The fastest LLM inference on the server

Hello everyone! I am new to LLM rollout. I am using hugging-quants/Meta-Llama-3.1-8B-Instruct-AWQ-INT4 model, but I can change it to a similar one if necessary. Please tell me what state of the art technologies exist now that will allow me to get the fastest inference, considering that I am rolling out the model on the server and it should respond to several people at once and do it quickly.

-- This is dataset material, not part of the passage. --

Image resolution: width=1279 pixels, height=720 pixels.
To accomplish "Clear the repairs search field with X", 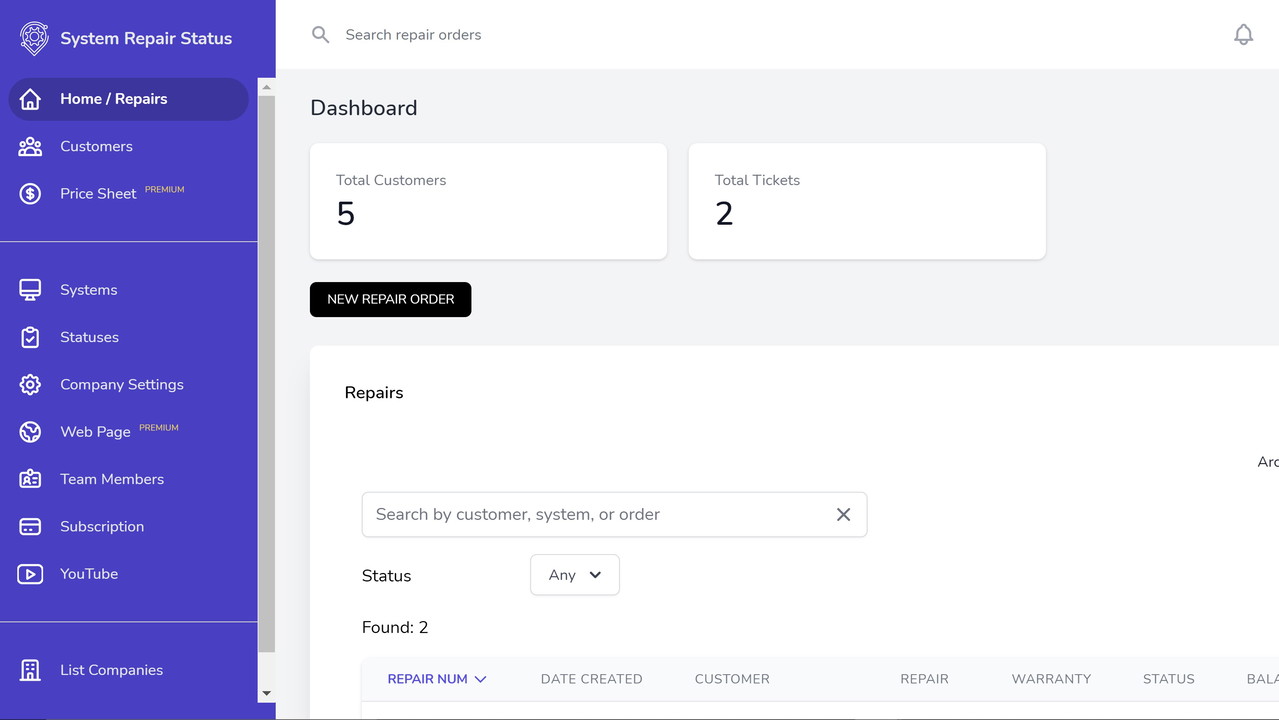I will pyautogui.click(x=843, y=514).
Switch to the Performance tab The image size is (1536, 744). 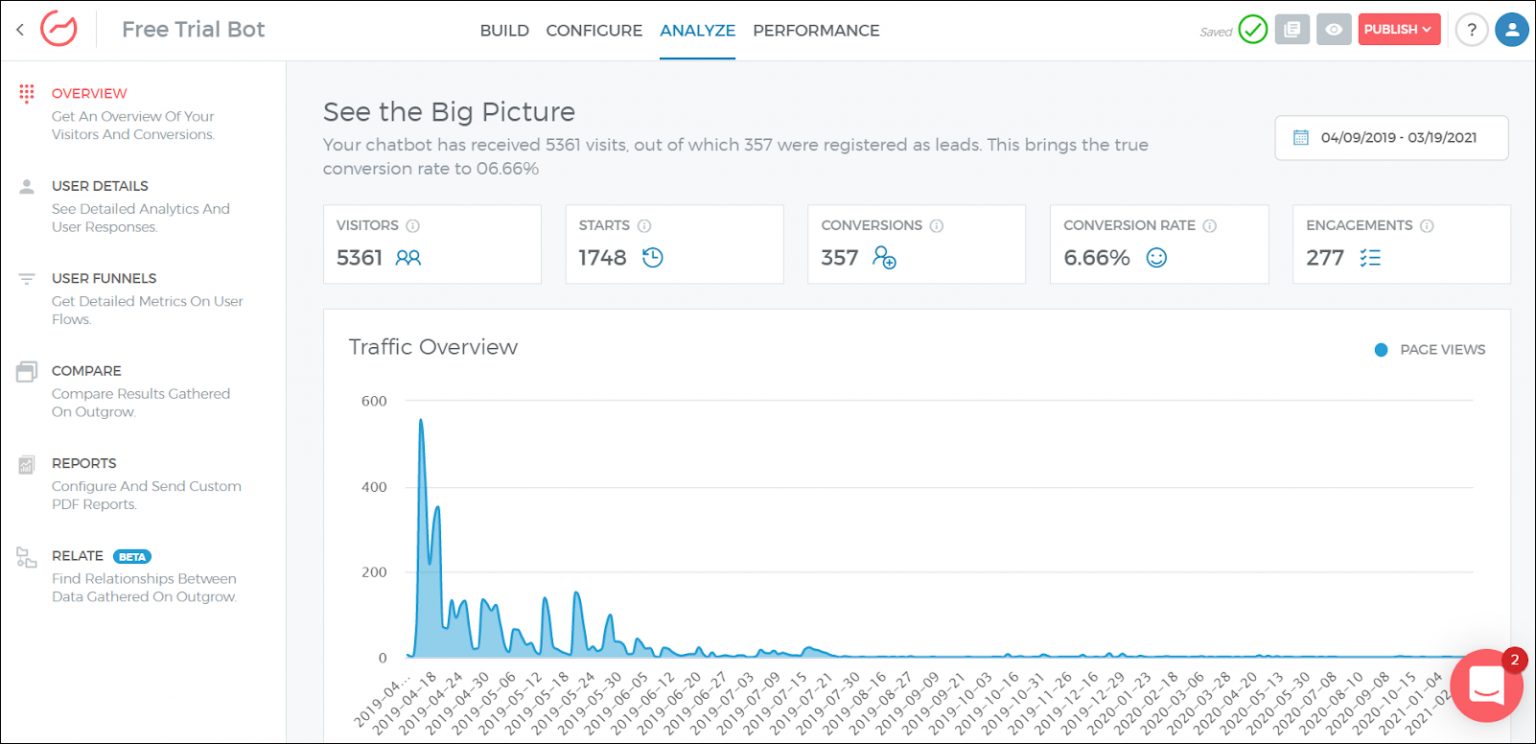[816, 31]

I am running it on A100 80 GB. Currently I use vLLM to run with these parameters:

CUDA_VISIBLE_DEVICES=0 vllm serve hugging-quants/Meta-Llama-3.1-8B-Instruct-AWQ-INT4 --quantization awq --tensor-parallel-size 1 --max-model-len 4096 --host 0.0.0.0 --port 8080 --rope-scaling='{"type": "dynamic", "factor": 8.0, "low_freq_factor": 1.0, "high_freq_factor": 4.0, "original_max_position_embeddings": 8192}'

With this approach, with a load of 1 request per second, each request generates 128 new tokens in 2 seconds.
Maybe there are better ways? Maybe vLLM is launched somehow incorrectly? Maybe it is possible to somehow compile another model, but I do not know the necessary tools for this? I will be very glad if you help me.